- Page extract -
----

Even a package of radical cuts to nuclear forces — reducing submarines and ICBMs and largely eliminating air-dropped weapons — “would save you about $20 billion dollars over the next five years,” Harrison said this afternoon, discussing the latest study from the independent Center for Strategic and Budgetary Assessments. For comparison, he said, implementing just one proposal from the Military Compensation and Retirement Modernization Commission — an adjustment to TRICARE health benefits for military dependents and retirees — would save $26 billion over the same period.

The difference over those same five years between what the Pentagon’s budget request says it needs and what the Budget Control Act would allow: $140 billion.

----

- Dataset -
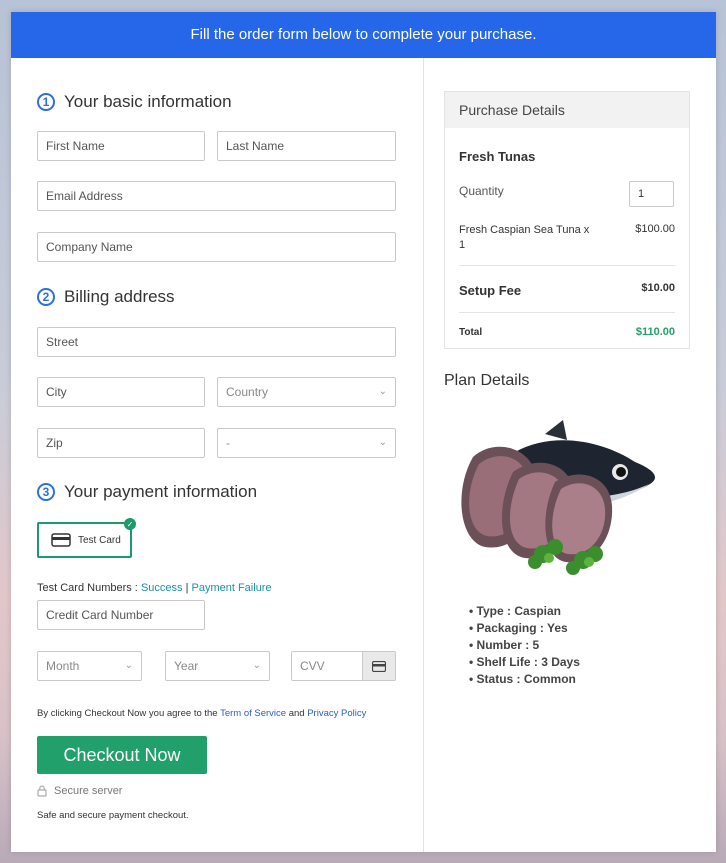  Describe the element at coordinates (46, 102) in the screenshot. I see `step-number: 1` at that location.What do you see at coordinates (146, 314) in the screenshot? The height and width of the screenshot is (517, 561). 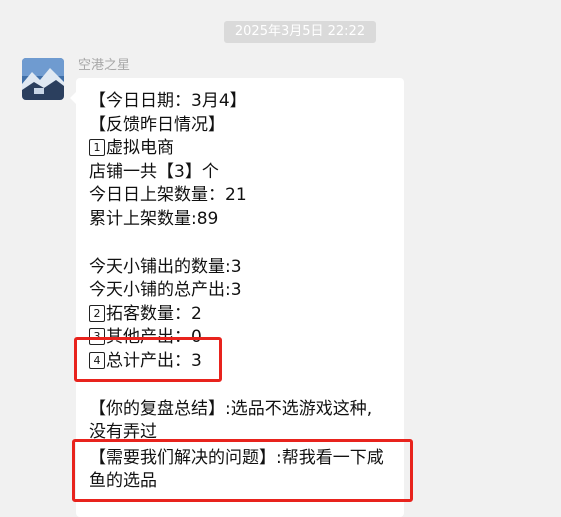 I see `message-line: 2 拓客数量：2` at bounding box center [146, 314].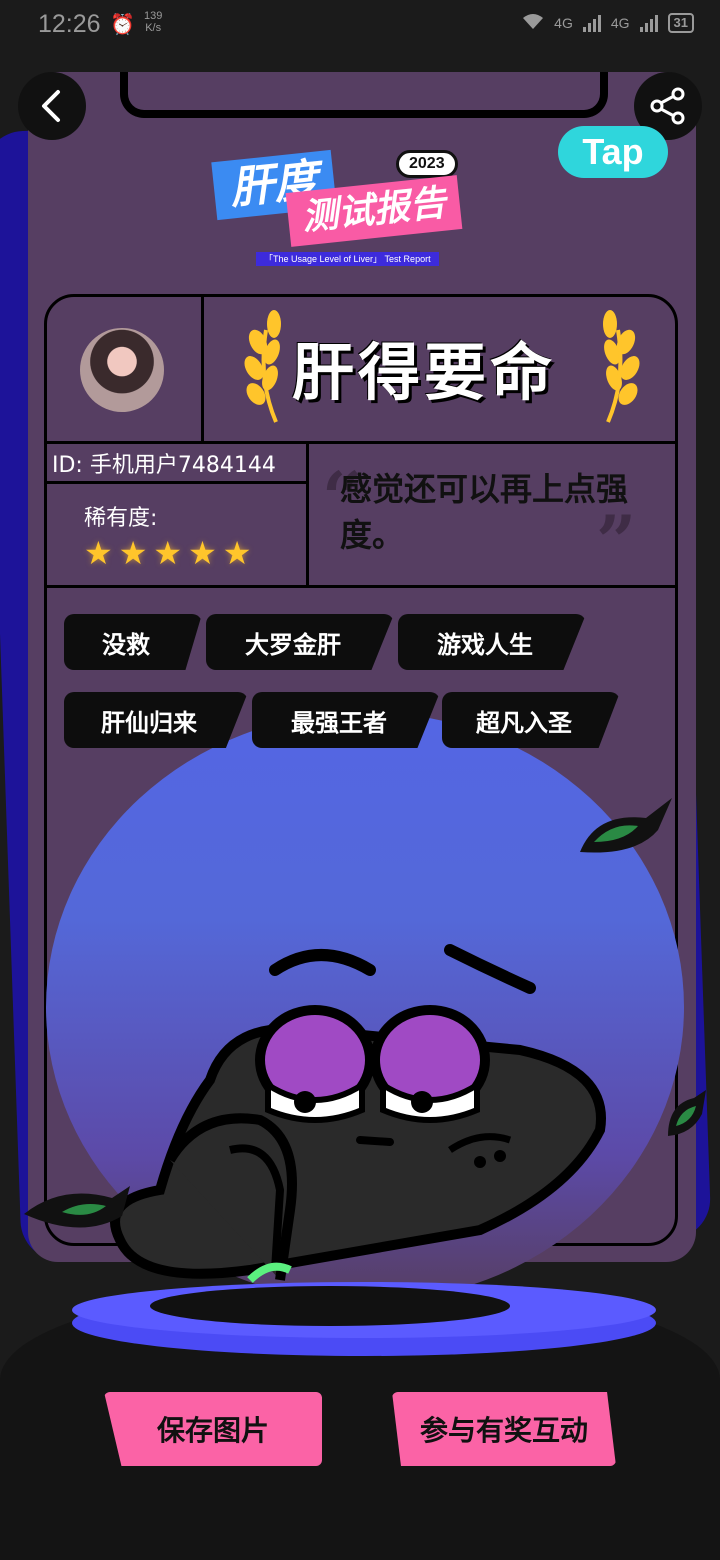 Image resolution: width=720 pixels, height=1560 pixels. I want to click on back-button, so click(52, 106).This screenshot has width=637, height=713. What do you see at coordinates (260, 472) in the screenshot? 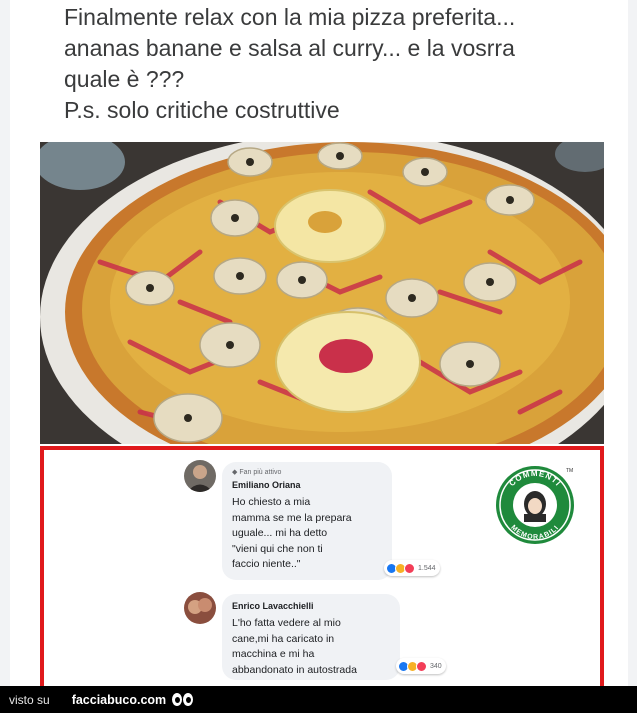
I see `top-fan-label: Fan più attivo` at bounding box center [260, 472].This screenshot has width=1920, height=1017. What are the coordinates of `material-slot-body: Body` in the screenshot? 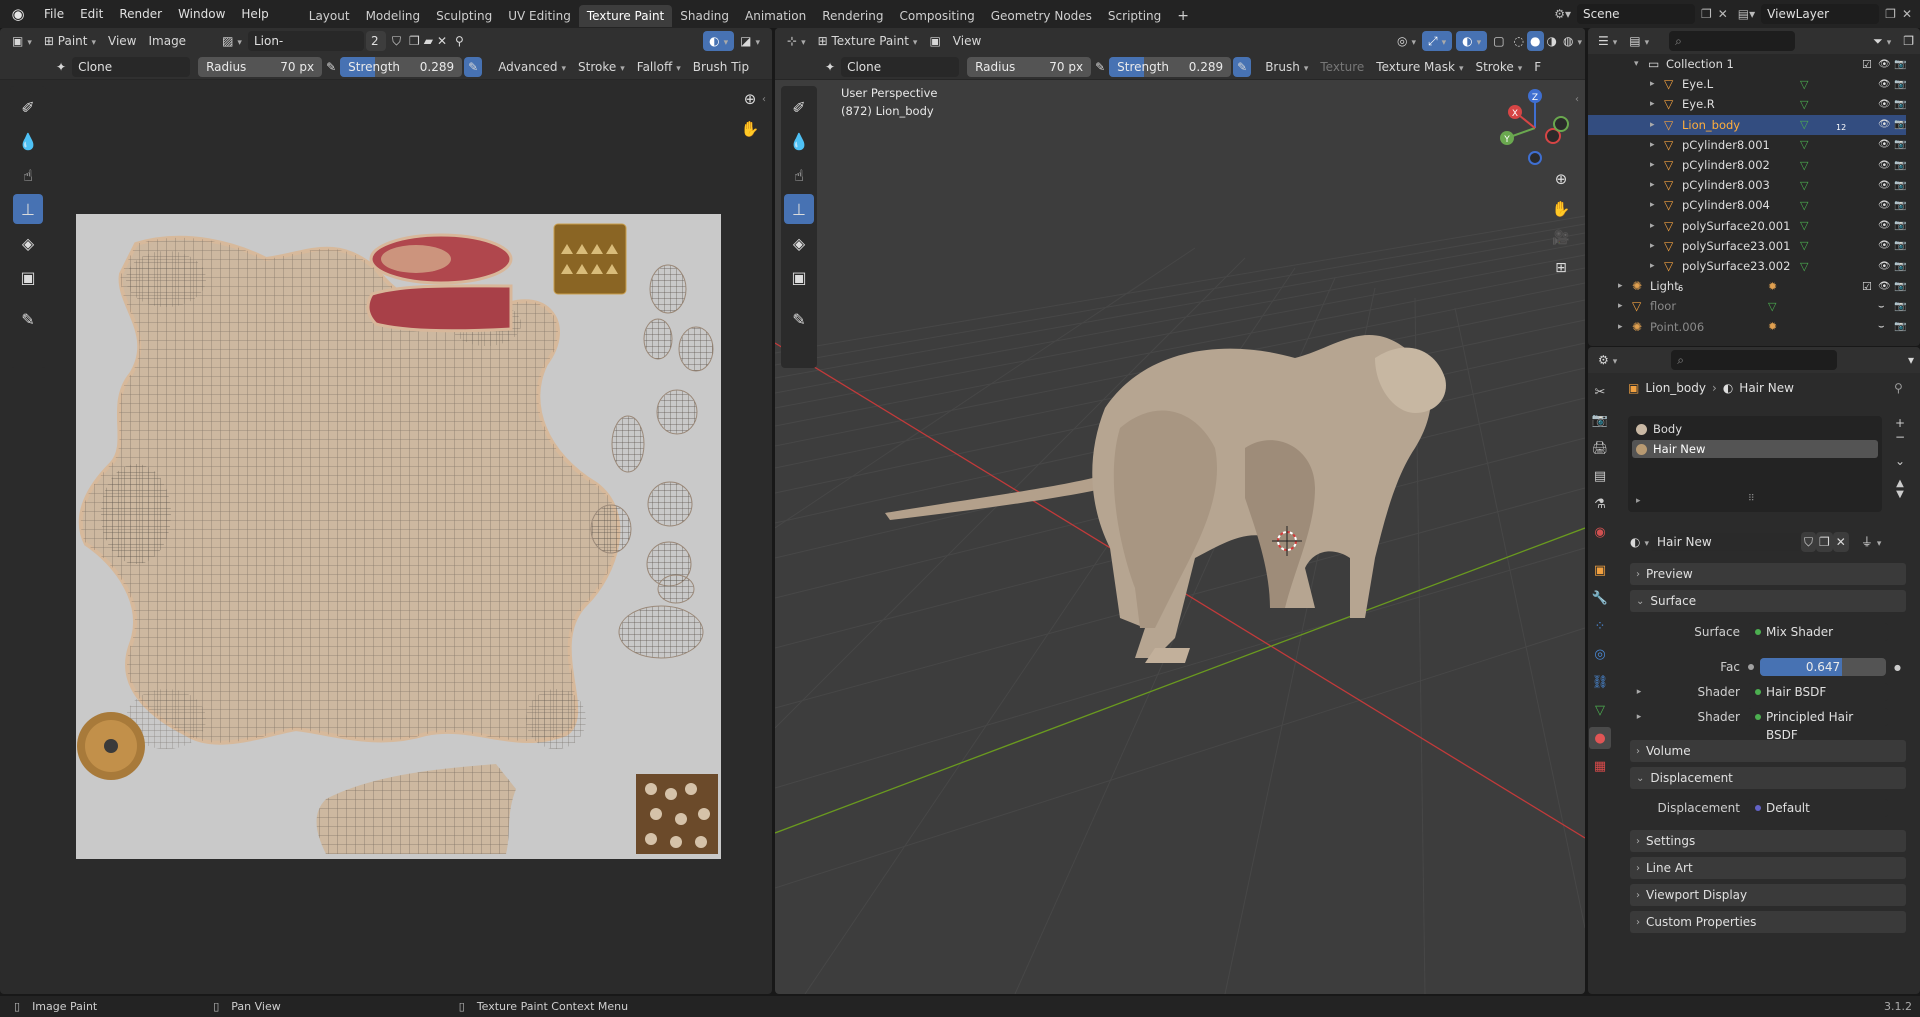 It's located at (1755, 429).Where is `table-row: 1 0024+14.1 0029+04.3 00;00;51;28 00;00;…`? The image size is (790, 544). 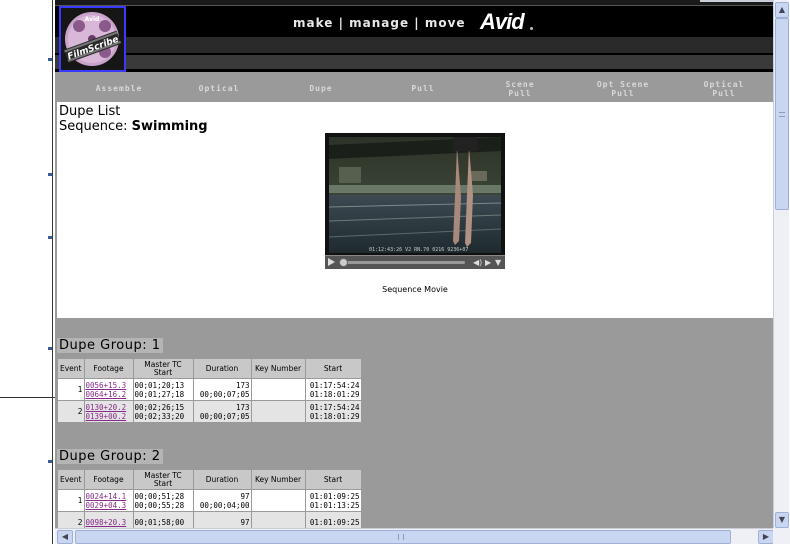
table-row: 1 0024+14.1 0029+04.3 00;00;51;28 00;00;… is located at coordinates (210, 500).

----

- Task requirements -
a. In the passage on defense budget cuts, how much would the TRICARE benefits adjustment save over five years?
b. Go on with the passage on defense budget cuts, starting after its last sentence.
The lines are not used in anything here.

- Results in order -
a. $26 billion.

b.
Cuts to nuclear forces would reap larger savings in the 2020s, Harrison said, $77 billion over that decade. That’s because several existing systems are aging out of service and need replacement in that same period: the Navy Ohio-class ballistic missile submarine with the Ohio Replacement Program; the Air Force B-52 bomber with the Long-Range Strike Bomber; the Air-Launched Cruise Missile (ALCM) with the Long-Range Stand-Off (LRSO) missile; and, towards the end of the decade, the Minuteman III ICBM with the Ground-Based Strategic Deterrent (GDSB).

What’s more, multiple conventional weapons programs — above all the F-35 fighter — will be entering full production at the same time. So the 2020s are looking like a painful crunch time for the defense budget.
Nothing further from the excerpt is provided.